To date, organizational reforms have been characterized by reactive management and policy efforts addressing fragmented aspects of care delivery at the level of individual providers, clinics, or departments. As in the case of GCSF, the impetus of ad hoc responses to pay-for-performance requirements or avoidance of declined reimbursement due to a practice variation only functions to undermine efforts at value-based care. Within this context, the successes of the above decision support rule development process and subsequent challenges include its impact on driving the developing nimble data platforms and infrastructures for knowledge management, knowledge creation, and point-of-care translation.20
The implementation effort in Phase 2 of the GMAP initiative provided insight into the fact that value creation for an organization does not immediately translate into value capture. In other words, although we successfully outlined the framework for achieving the proposed value outcomes, actually executing and materially securing that proposed value proved more difficult. By concentrating this intervention within the GUC disease center, the CP architect was able to identify the relevant stakeholders, achieve their buy-in and use the GMAP initiative to structure the GCSF criteria development process. Commitment and momentum were maintained by delineating the value proposition offered by GCSF decision support to each stakeholder, by establishing a strong tie to overarching organizational goals of value-based care, and through the behavioral incentive to prevent the loss of provider decision-making autonomy. In parallel, organizational cultural underpinnings pointed to the role of formal endorsements from GUC disease center leadership, emphasizing the significance of this effort.

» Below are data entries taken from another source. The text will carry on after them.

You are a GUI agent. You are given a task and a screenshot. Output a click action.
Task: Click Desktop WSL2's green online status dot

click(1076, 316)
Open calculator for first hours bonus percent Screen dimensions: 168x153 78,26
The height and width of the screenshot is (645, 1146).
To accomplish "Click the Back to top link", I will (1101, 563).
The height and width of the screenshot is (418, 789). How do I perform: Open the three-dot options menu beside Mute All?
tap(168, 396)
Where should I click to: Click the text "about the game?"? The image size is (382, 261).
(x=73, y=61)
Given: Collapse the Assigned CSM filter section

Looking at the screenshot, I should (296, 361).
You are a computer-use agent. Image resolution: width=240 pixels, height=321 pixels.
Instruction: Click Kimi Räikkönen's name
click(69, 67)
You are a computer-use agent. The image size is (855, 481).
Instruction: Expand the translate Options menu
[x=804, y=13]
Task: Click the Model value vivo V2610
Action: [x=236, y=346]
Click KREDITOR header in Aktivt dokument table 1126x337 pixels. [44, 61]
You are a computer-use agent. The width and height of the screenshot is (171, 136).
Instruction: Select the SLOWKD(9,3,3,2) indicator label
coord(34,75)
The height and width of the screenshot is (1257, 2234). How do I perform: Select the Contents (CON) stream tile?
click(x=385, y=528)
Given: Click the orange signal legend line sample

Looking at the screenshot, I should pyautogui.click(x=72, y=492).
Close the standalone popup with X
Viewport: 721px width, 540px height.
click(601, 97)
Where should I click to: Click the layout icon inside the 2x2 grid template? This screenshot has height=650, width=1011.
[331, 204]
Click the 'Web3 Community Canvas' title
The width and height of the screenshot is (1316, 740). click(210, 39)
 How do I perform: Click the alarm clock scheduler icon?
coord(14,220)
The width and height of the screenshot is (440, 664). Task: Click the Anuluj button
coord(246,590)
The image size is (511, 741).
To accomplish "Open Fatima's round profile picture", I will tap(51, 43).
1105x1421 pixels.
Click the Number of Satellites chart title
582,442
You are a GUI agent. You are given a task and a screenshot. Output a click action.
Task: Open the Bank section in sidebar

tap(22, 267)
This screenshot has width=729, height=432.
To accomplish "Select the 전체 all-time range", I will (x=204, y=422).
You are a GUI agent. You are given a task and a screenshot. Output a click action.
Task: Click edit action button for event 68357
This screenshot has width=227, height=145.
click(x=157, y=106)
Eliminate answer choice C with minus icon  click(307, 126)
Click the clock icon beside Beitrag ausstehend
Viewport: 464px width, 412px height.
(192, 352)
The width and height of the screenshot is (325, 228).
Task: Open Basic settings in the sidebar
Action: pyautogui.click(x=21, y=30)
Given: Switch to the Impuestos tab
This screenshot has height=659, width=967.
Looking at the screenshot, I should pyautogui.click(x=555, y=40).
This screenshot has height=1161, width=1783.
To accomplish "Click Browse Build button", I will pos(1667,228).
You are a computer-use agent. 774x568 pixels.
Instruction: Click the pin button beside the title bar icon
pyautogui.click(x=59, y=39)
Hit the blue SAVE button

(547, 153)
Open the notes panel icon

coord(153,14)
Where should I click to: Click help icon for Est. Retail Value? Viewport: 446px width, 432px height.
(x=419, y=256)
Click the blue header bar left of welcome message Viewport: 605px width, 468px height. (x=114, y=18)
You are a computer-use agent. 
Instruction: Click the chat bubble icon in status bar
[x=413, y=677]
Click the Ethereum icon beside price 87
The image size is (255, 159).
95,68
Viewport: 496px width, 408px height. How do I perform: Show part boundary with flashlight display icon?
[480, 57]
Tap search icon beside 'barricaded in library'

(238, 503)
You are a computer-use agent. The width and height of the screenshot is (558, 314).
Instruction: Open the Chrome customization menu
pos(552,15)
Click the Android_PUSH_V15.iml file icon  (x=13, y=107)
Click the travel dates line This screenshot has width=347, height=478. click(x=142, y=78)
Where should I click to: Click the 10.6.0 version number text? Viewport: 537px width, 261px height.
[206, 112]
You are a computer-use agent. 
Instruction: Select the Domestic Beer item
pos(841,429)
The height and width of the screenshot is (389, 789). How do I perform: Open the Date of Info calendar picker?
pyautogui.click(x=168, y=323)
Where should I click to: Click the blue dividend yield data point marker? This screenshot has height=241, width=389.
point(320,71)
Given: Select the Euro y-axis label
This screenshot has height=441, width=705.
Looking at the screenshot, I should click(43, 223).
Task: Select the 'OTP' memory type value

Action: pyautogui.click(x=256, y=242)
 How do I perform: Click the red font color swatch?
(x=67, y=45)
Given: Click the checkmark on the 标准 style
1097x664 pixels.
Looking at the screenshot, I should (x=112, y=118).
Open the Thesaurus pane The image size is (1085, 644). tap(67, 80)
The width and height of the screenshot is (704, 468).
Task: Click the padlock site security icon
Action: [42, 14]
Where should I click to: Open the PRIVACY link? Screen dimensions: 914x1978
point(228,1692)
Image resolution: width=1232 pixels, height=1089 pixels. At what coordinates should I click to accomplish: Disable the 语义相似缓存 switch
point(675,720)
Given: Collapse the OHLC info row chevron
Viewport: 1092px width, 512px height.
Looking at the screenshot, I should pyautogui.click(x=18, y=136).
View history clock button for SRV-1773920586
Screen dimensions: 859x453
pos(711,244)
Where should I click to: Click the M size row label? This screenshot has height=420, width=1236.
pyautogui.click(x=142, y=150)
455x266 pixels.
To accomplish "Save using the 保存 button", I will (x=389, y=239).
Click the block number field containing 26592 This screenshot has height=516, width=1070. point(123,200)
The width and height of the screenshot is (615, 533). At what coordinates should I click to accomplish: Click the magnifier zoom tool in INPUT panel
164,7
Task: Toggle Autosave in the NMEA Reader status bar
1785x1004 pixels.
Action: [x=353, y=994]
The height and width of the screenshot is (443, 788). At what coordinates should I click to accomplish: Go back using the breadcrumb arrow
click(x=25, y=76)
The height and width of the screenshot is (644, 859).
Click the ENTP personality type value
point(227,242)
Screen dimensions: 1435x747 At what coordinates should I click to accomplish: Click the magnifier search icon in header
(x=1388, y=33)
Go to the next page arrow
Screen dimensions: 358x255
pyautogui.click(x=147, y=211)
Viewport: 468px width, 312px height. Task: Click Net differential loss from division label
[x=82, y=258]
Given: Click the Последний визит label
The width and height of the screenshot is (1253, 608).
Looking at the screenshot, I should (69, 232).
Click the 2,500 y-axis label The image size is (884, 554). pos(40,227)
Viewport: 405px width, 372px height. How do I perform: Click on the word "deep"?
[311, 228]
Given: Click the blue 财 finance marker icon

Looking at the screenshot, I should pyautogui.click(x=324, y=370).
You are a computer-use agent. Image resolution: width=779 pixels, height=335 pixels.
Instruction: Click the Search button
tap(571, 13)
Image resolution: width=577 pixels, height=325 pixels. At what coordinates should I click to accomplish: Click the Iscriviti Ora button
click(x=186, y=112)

Evaluation of GCSF usage is ongoing across the different disease centers within the organization. Metrics of effectiveness include clinical outcomes of infections, hospitalizations, and chemotherapy treatment discontinuation. Besides GCSF use criteria, the generalizability of a rapid HTA approach to any practices or processes ultimately depends on two factors: ability to assess clinical value and infrastructure to capture that value.
CONCLUSION
The development and implementation of any new clinical decision support rules without the benefit of robust data and conventional methods such as RCTs remains a challenging undertaking. The successful application of a systematic HTA approach was accomplished through use of core ingredients of a value-based focus, orchestration by a clinical champion, identification of and engagement with key stakeholders, and respect for provider workflows. With the rapid pace of new data assets resulting in changing practices and treatment paradigms, institutions must evolve their HTA infrastructures and processes to meet the goals of value-based oncology care.